First of all, before I get into the pines and cones, I have to share a rare visitor to our backyard. This Northern flicker was up on the tree and Mr. A spotted it and brought it to my attention. Not the first time we have ever had a flicker in the yard but it has been a long time since we observed this interesting bird. They eat bugs and insects from the grass below the tree but they are considered woodpeckers. They also have a red flash on their wings when they fly.
Our focus on cones and needles this week was highlighted by two events.
The first happened last week when we had a huge windstorm with lots of gusts. The wind brought down small branches and cones on the trail where we walk and we were able to get a good look at both. These are not from a pine but a fir tree, Douglas fir. I love what it says in our field guide about the Douglas fir cone. It says, “mouse tail bracts grow between scales”. Sure enough…there they are.
The second event was a walk on our walking trail where we were trying to notice something interesting about pines. Here is a spot on the trail where there are two different pines growing side by side.
Notice the two different colors of needles.

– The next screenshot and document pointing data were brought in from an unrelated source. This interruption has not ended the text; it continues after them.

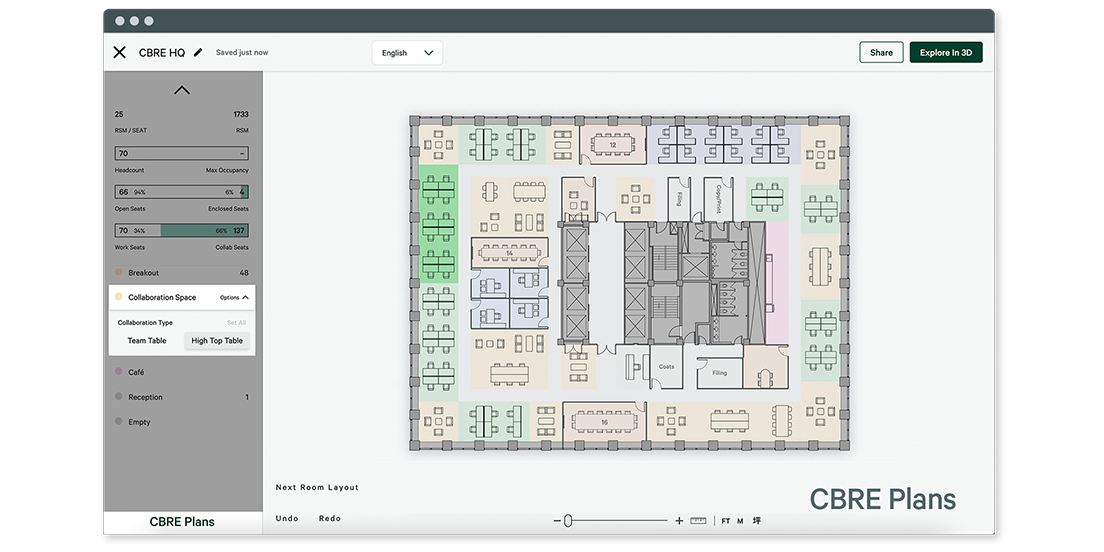
Task: Collapse the sidebar panel with top chevron
Action: tap(182, 90)
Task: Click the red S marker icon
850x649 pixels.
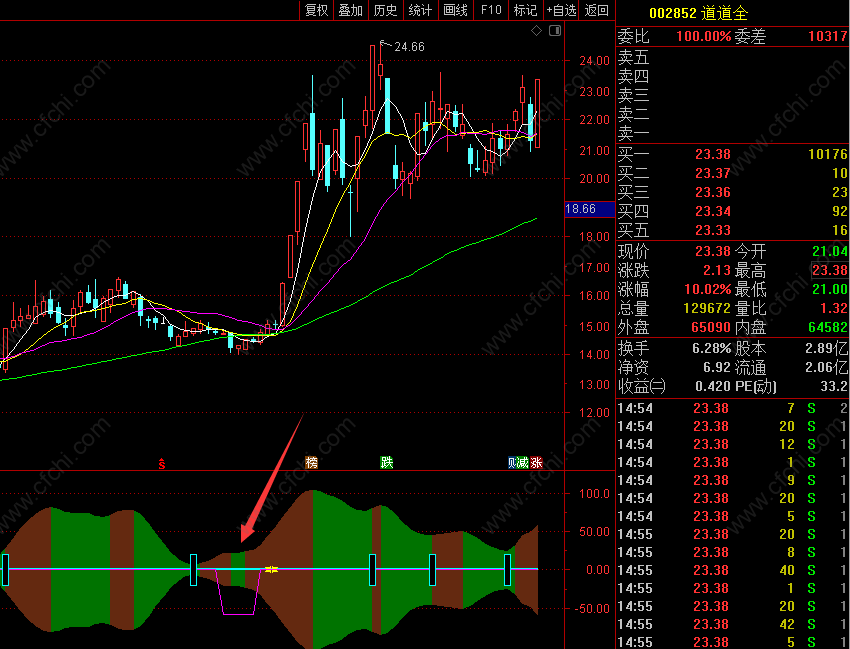Action: [x=162, y=464]
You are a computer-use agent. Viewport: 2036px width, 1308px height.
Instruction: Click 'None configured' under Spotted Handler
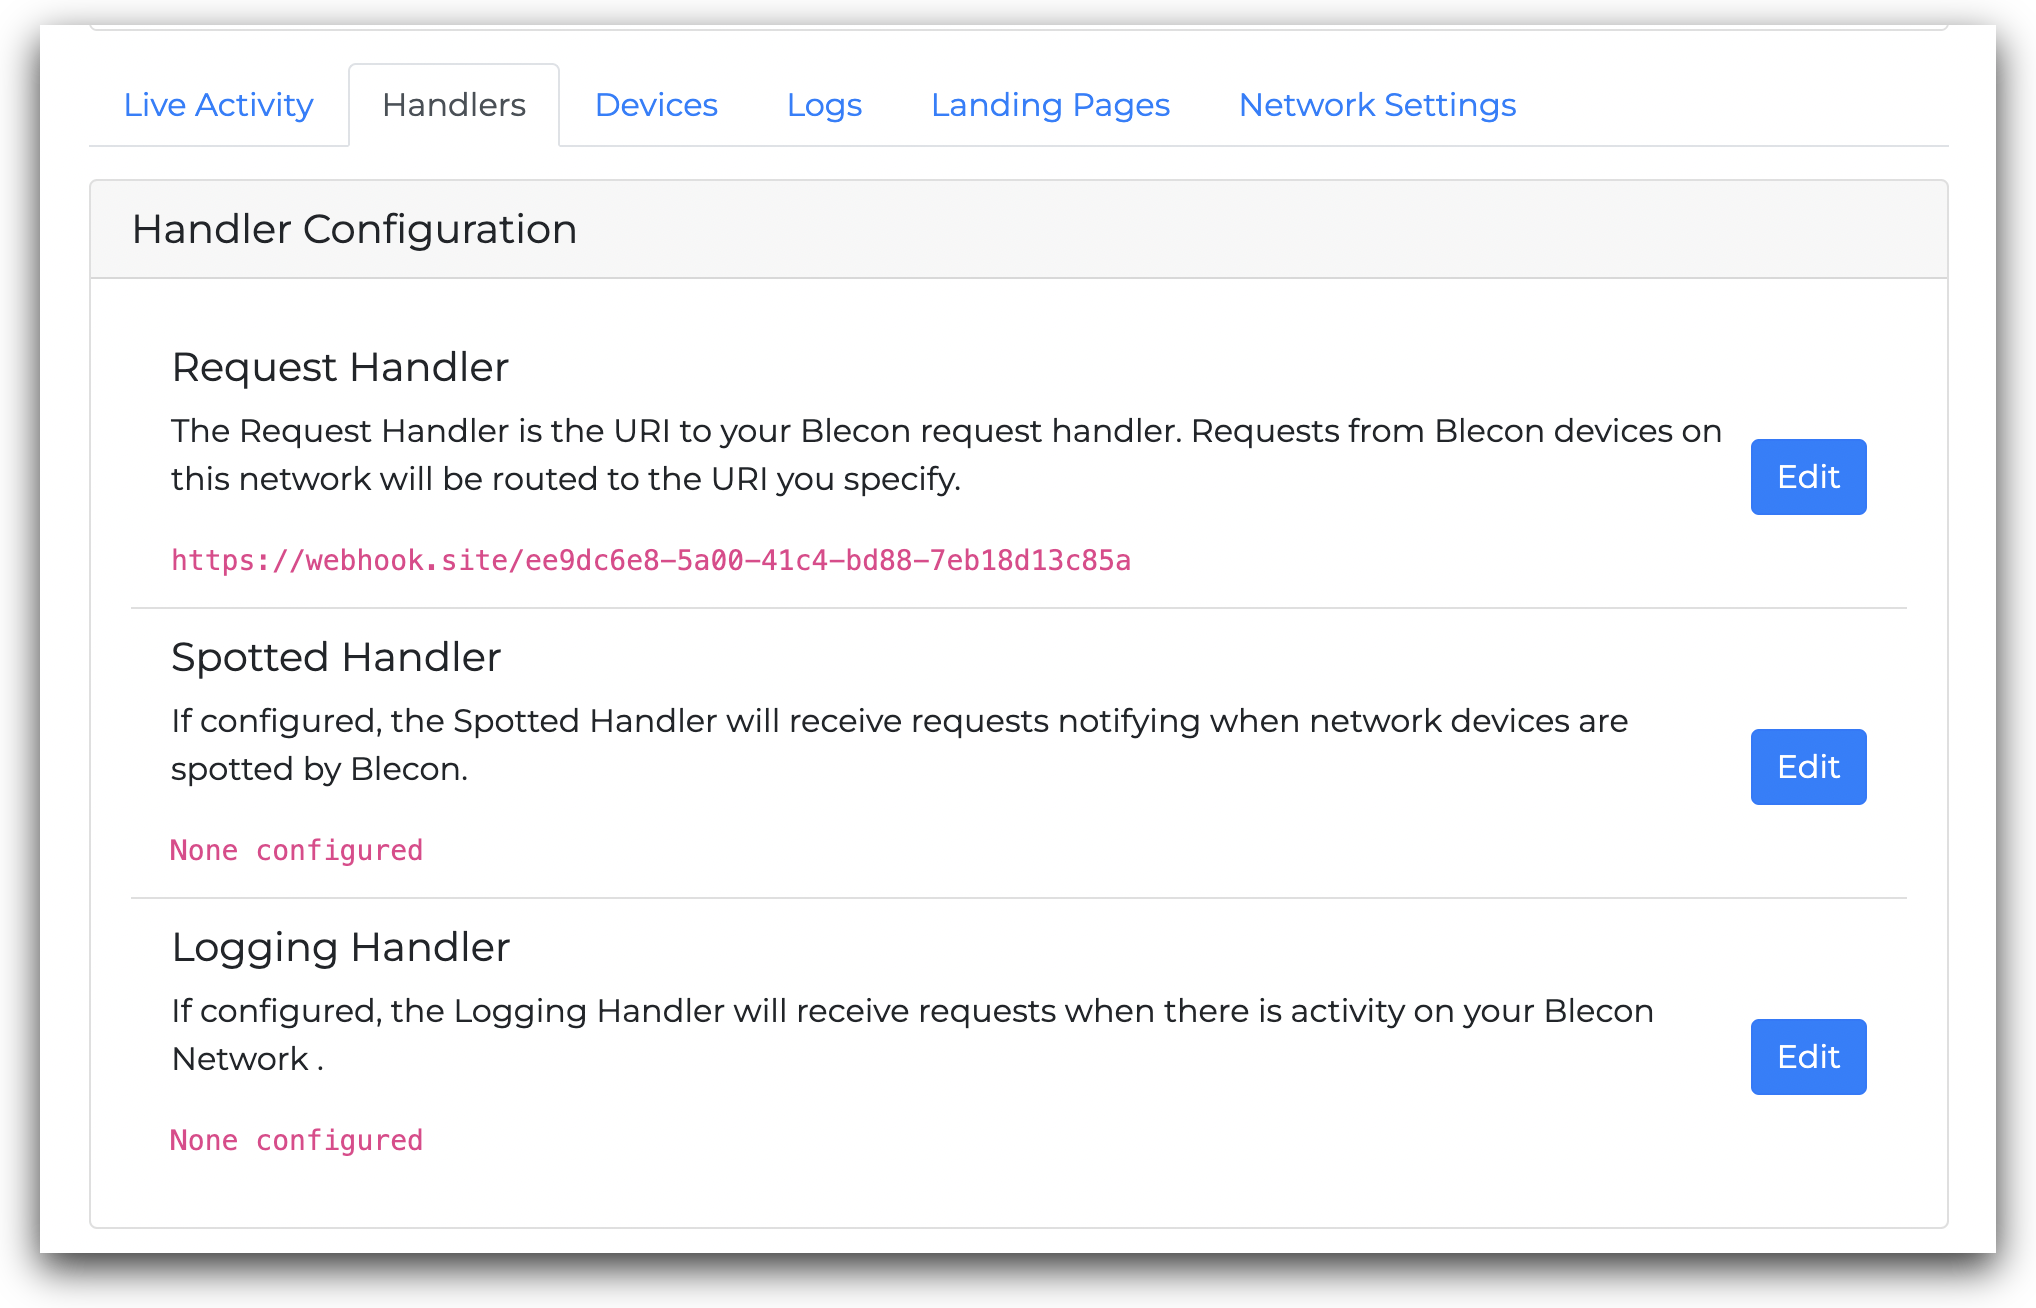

They both have bundles of three and are about the same length. We are pretty sure after much study of our field guides and online sources that one is a Gray pine and the other is a Ponderosa pine. We are going to take our field guide back with us later today and see if we can nail the identification down positively.
What a great week we have had looking for cones and pines! I know that many of you are experiencing cold snowy weather but here in our woods we are enjoying abundant sunshine and no precipitation.
Guess what I spotted yesterday in my garden? The first daffodil of the year is starting to bloom! Crazy, crazy weather for us too!
5 thoughts on “Pines, Evergreens, Cones, and Needles”
Wow! A daffodil! We might see one of those around here in APRIL! LOL Great Northern Flicker!
Looks like a delightful walk. How exciting to see the Northern Flicker!
Seeing the burst of color from your daffodil gives me hope that spring is around the corner. It’s sometimes hard to remember it’s only a couple of months until we see some early spring flowers here.
We have been busy trying to identify birds for the Backyard Bird Count. I am not very familiar with many birds, so I was excited to id a female lesser goldfinch and a tufted titmouse.
Anyway, I was commenting to tell you about our best pinecone study. We placed one in a warm oven and one in a bucket of cold water. Pinecones open to drop seeds in favorable weather, so the pinecone in the oven will open VERY wide. The other will close up super tight. We are learning about evergreens in our CM poetry in the park group http://notyouraveragehomeschoolmom.blogspot.com/2011/01/poetry-in-park.html . Next week we study the cedar tree. Thanks for the blog. We love it!
the first smile of spring, daffadils!!! Now I am reading all the other comments… we must all be starved for color!
I can’t believe you have a daffodil blooming! Lucky you!